▶ **WHAT YOU SHOULD DO**
Recast the whole listing below as a Markdown table with two columns, Row and Entry. Put a running row number under Row and one line of the listing under Entry, and skip any blank lines.

╭──

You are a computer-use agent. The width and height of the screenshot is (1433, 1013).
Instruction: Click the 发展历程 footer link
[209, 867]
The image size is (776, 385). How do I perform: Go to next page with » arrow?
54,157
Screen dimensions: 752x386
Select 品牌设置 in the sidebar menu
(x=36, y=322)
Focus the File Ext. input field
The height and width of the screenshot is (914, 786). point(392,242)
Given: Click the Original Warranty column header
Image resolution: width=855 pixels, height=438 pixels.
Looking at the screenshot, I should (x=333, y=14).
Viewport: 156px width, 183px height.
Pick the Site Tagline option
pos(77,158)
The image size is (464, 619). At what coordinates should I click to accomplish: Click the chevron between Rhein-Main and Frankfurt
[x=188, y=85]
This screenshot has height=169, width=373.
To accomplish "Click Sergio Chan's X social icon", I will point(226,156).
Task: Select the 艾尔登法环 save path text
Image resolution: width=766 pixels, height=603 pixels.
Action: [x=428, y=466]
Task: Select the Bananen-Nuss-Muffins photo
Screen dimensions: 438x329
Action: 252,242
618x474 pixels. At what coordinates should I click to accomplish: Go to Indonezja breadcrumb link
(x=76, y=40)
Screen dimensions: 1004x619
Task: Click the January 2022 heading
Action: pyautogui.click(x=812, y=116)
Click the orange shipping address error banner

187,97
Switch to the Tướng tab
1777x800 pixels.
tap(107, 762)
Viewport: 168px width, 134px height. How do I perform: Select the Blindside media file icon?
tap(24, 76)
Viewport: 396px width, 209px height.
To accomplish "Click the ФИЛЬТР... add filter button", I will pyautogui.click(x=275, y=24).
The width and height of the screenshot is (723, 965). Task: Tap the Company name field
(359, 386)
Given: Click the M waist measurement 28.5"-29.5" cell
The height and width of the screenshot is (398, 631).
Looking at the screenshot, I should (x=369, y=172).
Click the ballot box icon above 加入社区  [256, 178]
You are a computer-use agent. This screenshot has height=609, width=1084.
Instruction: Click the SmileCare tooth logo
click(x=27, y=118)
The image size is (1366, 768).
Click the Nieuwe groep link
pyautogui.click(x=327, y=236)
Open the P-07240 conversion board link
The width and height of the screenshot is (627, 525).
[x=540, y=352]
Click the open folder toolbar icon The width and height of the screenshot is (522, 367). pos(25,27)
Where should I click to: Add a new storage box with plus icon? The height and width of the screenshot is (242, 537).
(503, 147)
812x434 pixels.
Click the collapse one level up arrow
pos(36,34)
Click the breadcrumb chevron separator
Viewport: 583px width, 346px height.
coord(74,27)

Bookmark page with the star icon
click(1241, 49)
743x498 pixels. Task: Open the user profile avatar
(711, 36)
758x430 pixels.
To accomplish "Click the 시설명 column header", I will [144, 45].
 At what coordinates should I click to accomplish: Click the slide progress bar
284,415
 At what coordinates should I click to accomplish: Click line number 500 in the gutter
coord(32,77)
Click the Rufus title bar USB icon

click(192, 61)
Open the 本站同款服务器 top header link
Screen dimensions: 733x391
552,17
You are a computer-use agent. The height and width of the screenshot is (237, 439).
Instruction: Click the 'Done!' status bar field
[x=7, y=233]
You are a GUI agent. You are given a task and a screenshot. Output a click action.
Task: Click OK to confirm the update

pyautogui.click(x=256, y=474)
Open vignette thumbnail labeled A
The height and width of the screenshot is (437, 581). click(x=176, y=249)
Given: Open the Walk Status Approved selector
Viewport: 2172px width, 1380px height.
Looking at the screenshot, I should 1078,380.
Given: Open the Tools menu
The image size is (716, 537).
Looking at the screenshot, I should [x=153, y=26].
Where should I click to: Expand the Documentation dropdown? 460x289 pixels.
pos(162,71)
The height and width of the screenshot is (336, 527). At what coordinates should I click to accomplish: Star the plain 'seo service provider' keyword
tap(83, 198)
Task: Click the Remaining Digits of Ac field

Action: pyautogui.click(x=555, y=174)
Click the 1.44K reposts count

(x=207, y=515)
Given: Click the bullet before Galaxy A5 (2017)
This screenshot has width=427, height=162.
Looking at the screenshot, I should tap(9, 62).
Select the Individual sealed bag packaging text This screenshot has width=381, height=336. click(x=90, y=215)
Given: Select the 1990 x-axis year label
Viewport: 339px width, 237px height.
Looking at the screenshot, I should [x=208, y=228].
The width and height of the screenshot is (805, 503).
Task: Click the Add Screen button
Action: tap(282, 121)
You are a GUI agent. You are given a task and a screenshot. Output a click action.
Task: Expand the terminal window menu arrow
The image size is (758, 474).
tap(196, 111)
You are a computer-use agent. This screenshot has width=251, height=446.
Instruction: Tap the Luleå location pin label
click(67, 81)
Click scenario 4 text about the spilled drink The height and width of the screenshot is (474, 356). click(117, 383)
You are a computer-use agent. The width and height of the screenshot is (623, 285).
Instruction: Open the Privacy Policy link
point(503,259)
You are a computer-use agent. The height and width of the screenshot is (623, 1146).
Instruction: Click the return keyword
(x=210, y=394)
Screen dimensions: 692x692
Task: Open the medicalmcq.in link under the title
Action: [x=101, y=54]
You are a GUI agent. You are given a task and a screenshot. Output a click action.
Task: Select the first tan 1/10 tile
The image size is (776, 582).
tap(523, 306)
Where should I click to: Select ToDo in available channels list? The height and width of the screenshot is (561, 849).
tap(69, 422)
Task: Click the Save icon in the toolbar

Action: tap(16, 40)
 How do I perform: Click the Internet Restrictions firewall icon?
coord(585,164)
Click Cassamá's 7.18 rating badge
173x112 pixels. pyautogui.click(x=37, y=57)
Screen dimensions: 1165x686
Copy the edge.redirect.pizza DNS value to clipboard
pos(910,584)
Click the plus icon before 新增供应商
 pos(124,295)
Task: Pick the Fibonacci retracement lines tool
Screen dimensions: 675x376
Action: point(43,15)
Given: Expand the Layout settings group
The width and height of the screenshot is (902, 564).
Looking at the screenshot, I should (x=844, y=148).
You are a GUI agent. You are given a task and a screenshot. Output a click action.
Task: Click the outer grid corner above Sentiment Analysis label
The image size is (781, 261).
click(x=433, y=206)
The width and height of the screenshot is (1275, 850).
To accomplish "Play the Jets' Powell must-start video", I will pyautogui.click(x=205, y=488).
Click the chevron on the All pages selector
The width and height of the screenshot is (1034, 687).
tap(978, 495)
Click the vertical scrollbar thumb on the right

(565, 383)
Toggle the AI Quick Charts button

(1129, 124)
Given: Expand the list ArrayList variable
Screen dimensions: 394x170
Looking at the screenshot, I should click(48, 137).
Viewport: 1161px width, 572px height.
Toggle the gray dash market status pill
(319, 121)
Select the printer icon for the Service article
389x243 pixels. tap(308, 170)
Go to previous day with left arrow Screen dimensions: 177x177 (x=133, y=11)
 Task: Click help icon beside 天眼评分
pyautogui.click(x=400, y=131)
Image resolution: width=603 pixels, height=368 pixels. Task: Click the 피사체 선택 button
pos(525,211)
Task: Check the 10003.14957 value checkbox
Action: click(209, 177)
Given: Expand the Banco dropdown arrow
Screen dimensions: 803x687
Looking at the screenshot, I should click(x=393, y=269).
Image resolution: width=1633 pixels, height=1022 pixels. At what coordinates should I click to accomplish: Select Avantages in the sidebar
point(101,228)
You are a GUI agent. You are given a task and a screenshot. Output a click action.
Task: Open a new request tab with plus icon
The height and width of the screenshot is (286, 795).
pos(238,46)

╰──

▶ **TASK ANSWER**
| Row | Entry |
|---|---|
| 1 | You are a computer-use agent. The width and height of the screenshot is (1433, 1013). |
| 2 | Instruction: Click the 发展历程 footer link |
| 3 | [209, 867] |
| 4 | The image size is (776, 385). How do I perform: Go to next page with » arrow? |
| 5 | 54,157 |
| 6 | Screen dimensions: 752x386 |
| 7 | Select 品牌设置 in the sidebar menu |
| 8 | (x=36, y=322) |
| 9 | Focus the File Ext. input field |
| 10 | The height and width of the screenshot is (914, 786). point(392,242) |
| 11 | Given: Click the Original Warranty column header |
| 12 | Image resolution: width=855 pixels, height=438 pixels. |
| 13 | Looking at the screenshot, I should (x=333, y=14). |
| 14 | Viewport: 156px width, 183px height. |
| 15 | Pick the Site Tagline option |
| 16 | pos(77,158) |
| 17 | The image size is (464, 619). At what coordinates should I click to accomplish: Click the chevron between Rhein-Main and Frankfurt |
| 18 | [x=188, y=85] |
| 19 | This screenshot has height=169, width=373. |
| 20 | To accomplish "Click Sergio Chan's X social icon", I will point(226,156). |
| 21 | Task: Select the 艾尔登法环 save path text |
| 22 | Image resolution: width=766 pixels, height=603 pixels. |
| 23 | Action: [x=428, y=466] |
| 24 | Task: Select the Bananen-Nuss-Muffins photo |
| 25 | Screen dimensions: 438x329 |
| 26 | Action: 252,242 |
| 27 | 618x474 pixels. At what coordinates should I click to accomplish: Go to Indonezja breadcrumb link |
| 28 | (x=76, y=40) |
| 29 | Screen dimensions: 1004x619 |
| 30 | Task: Click the January 2022 heading |
| 31 | Action: pyautogui.click(x=812, y=116) |
| 32 | Click the orange shipping address error banner |
| 33 | 187,97 |
| 34 | Switch to the Tướng tab |
| 35 | 1777x800 pixels. |
| 36 | tap(107, 762) |
| 37 | Viewport: 168px width, 134px height. How do I perform: Select the Blindside media file icon? |
| 38 | tap(24, 76) |
| 39 | Viewport: 396px width, 209px height. |
| 40 | To accomplish "Click the ФИЛЬТР... add filter button", I will pyautogui.click(x=275, y=24). |
| 41 | The width and height of the screenshot is (723, 965). Task: Tap the Company name field |
| 42 | (359, 386) |
| 43 | Given: Click the M waist measurement 28.5"-29.5" cell |
| 44 | The height and width of the screenshot is (398, 631). |
| 45 | Looking at the screenshot, I should (x=369, y=172). |
| 46 | Click the ballot box icon above 加入社区  [256, 178] |
| 47 | You are a computer-use agent. This screenshot has height=609, width=1084. |
| 48 | Instruction: Click the SmileCare tooth logo |
| 49 | click(x=27, y=118) |
| 50 | The image size is (1366, 768). |
| 51 | Click the Nieuwe groep link |
| 52 | pyautogui.click(x=327, y=236) |
| 53 | Open the P-07240 conversion board link |
| 54 | The width and height of the screenshot is (627, 525). |
| 55 | [x=540, y=352] |
| 56 | Click the open folder toolbar icon The width and height of the screenshot is (522, 367). pos(25,27) |
| 57 | Where should I click to: Add a new storage box with plus icon? The height and width of the screenshot is (242, 537). |
| 58 | (503, 147) |
| 59 | 812x434 pixels. |
| 60 | Click the collapse one level up arrow |
| 61 | pos(36,34) |
| 62 | Click the breadcrumb chevron separator |
| 63 | Viewport: 583px width, 346px height. |
| 64 | coord(74,27) |
| 65 | Bookmark page with the star icon |
| 66 | click(1241, 49) |
| 67 | 743x498 pixels. Task: Open the user profile avatar |
| 68 | (711, 36) |
| 69 | 758x430 pixels. |
| 70 | To accomplish "Click the 시설명 column header", I will [144, 45]. |
| 71 |  At what coordinates should I click to accomplish: Click the slide progress bar |
| 72 | 284,415 |
| 73 |  At what coordinates should I click to accomplish: Click line number 500 in the gutter |
| 74 | coord(32,77) |
| 75 | Click the Rufus title bar USB icon |
| 76 | click(192, 61) |
| 77 | Open the 本站同款服务器 top header link |
| 78 | Screen dimensions: 733x391 |
| 79 | 552,17 |
| 80 | You are a computer-use agent. The height and width of the screenshot is (237, 439). |
| 81 | Instruction: Click the 'Done!' status bar field |
| 82 | [x=7, y=233] |
| 83 | You are a GUI agent. You are given a task and a screenshot. Output a click action. |
| 84 | Task: Click OK to confirm the update |
| 85 | pyautogui.click(x=256, y=474) |
| 86 | Open vignette thumbnail labeled A |
| 87 | The height and width of the screenshot is (437, 581). click(x=176, y=249) |
| 88 | Given: Open the Walk Status Approved selector |
| 89 | Viewport: 2172px width, 1380px height. |
| 90 | Looking at the screenshot, I should 1078,380. |
| 91 | Given: Open the Tools menu |
| 92 | The image size is (716, 537). |
| 93 | Looking at the screenshot, I should [x=153, y=26]. |
| 94 | Where should I click to: Expand the Documentation dropdown? 460x289 pixels. |
| 95 | pos(162,71) |
| 96 | The height and width of the screenshot is (336, 527). At what coordinates should I click to accomplish: Star the plain 'seo service provider' keyword |
| 97 | tap(83, 198) |
| 98 | Task: Click the Remaining Digits of Ac field |
| 99 | Action: pyautogui.click(x=555, y=174) |
| 100 | Click the 1.44K reposts count |
| 101 | (x=207, y=515) |
| 102 | Given: Click the bullet before Galaxy A5 (2017) |
| 103 | This screenshot has width=427, height=162. |
| 104 | Looking at the screenshot, I should tap(9, 62). |
| 105 | Select the Individual sealed bag packaging text This screenshot has width=381, height=336. click(x=90, y=215) |
| 106 | Given: Select the 1990 x-axis year label |
| 107 | Viewport: 339px width, 237px height. |
| 108 | Looking at the screenshot, I should [x=208, y=228]. |
| 109 | The width and height of the screenshot is (805, 503). |
| 110 | Task: Click the Add Screen button |
| 111 | Action: tap(282, 121) |
| 112 | You are a GUI agent. You are given a task and a screenshot. Output a click action. |
| 113 | Task: Expand the terminal window menu arrow |
| 114 | The image size is (758, 474). |
| 115 | tap(196, 111) |
| 116 | You are a computer-use agent. This screenshot has width=251, height=446. |
| 117 | Instruction: Tap the Luleå location pin label |
| 118 | click(67, 81) |
| 119 | Click scenario 4 text about the spilled drink The height and width of the screenshot is (474, 356). click(117, 383) |
| 120 | You are a computer-use agent. The width and height of the screenshot is (623, 285). |
| 121 | Instruction: Open the Privacy Policy link |
| 122 | point(503,259) |
| 123 | You are a computer-use agent. The height and width of the screenshot is (623, 1146). |
| 124 | Instruction: Click the return keyword |
| 125 | (x=210, y=394) |
| 126 | Screen dimensions: 692x692 |
| 127 | Task: Open the medicalmcq.in link under the title |
| 128 | Action: [x=101, y=54] |
| 129 | You are a GUI agent. You are given a task and a screenshot. Output a click action. |
| 130 | Task: Select the first tan 1/10 tile |
| 131 | The image size is (776, 582). |
| 132 | tap(523, 306) |
| 133 | Where should I click to: Select ToDo in available channels list? The height and width of the screenshot is (561, 849). |
| 134 | tap(69, 422) |
| 135 | Task: Click the Save icon in the toolbar |
| 136 | Action: tap(16, 40) |
| 137 |  How do I perform: Click the Internet Restrictions firewall icon? |
| 138 | coord(585,164) |
| 139 | Click Cassamá's 7.18 rating badge |
| 140 | 173x112 pixels. pyautogui.click(x=37, y=57) |
| 141 | Screen dimensions: 1165x686 |
| 142 | Copy the edge.redirect.pizza DNS value to clipboard |
| 143 | pos(910,584) |
| 144 | Click the plus icon before 新增供应商 |
| 145 |  pos(124,295) |
| 146 | Task: Pick the Fibonacci retracement lines tool |
| 147 | Screen dimensions: 675x376 |
| 148 | Action: point(43,15) |
| 149 | Given: Expand the Layout settings group |
| 150 | The width and height of the screenshot is (902, 564). |
| 151 | Looking at the screenshot, I should (x=844, y=148). |
| 152 | You are a GUI agent. You are given a task and a screenshot. Output a click action. |
| 153 | Task: Click the outer grid corner above Sentiment Analysis label |
| 154 | The image size is (781, 261). |
| 155 | click(x=433, y=206) |
| 156 | The width and height of the screenshot is (1275, 850). |
| 157 | To accomplish "Play the Jets' Powell must-start video", I will pyautogui.click(x=205, y=488). |
| 158 | Click the chevron on the All pages selector |
| 159 | The width and height of the screenshot is (1034, 687). |
| 160 | tap(978, 495) |
| 161 | Click the vertical scrollbar thumb on the right |
| 162 | (565, 383) |
| 163 | Toggle the AI Quick Charts button |
| 164 | (1129, 124) |
| 165 | Given: Expand the list ArrayList variable |
| 166 | Screen dimensions: 394x170 |
| 167 | Looking at the screenshot, I should click(48, 137). |
| 168 | Viewport: 1161px width, 572px height. |
| 169 | Toggle the gray dash market status pill |
| 170 | (319, 121) |
| 171 | Select the printer icon for the Service article |
| 172 | 389x243 pixels. tap(308, 170) |
| 173 | Go to previous day with left arrow Screen dimensions: 177x177 (x=133, y=11) |
| 174 |  Task: Click help icon beside 天眼评分 |
| 175 | pyautogui.click(x=400, y=131) |
| 176 | Image resolution: width=603 pixels, height=368 pixels. Task: Click the 피사체 선택 button |
| 177 | pos(525,211) |
| 178 | Task: Check the 10003.14957 value checkbox |
| 179 | Action: click(209, 177) |
| 180 | Given: Expand the Banco dropdown arrow |
| 181 | Screen dimensions: 803x687 |
| 182 | Looking at the screenshot, I should click(x=393, y=269). |
| 183 | Image resolution: width=1633 pixels, height=1022 pixels. At what coordinates should I click to accomplish: Select Avantages in the sidebar |
| 184 | point(101,228) |
| 185 | You are a GUI agent. You are given a task and a screenshot. Output a click action. |
| 186 | Task: Open a new request tab with plus icon |
| 187 | The height and width of the screenshot is (286, 795). |
| 188 | pos(238,46) |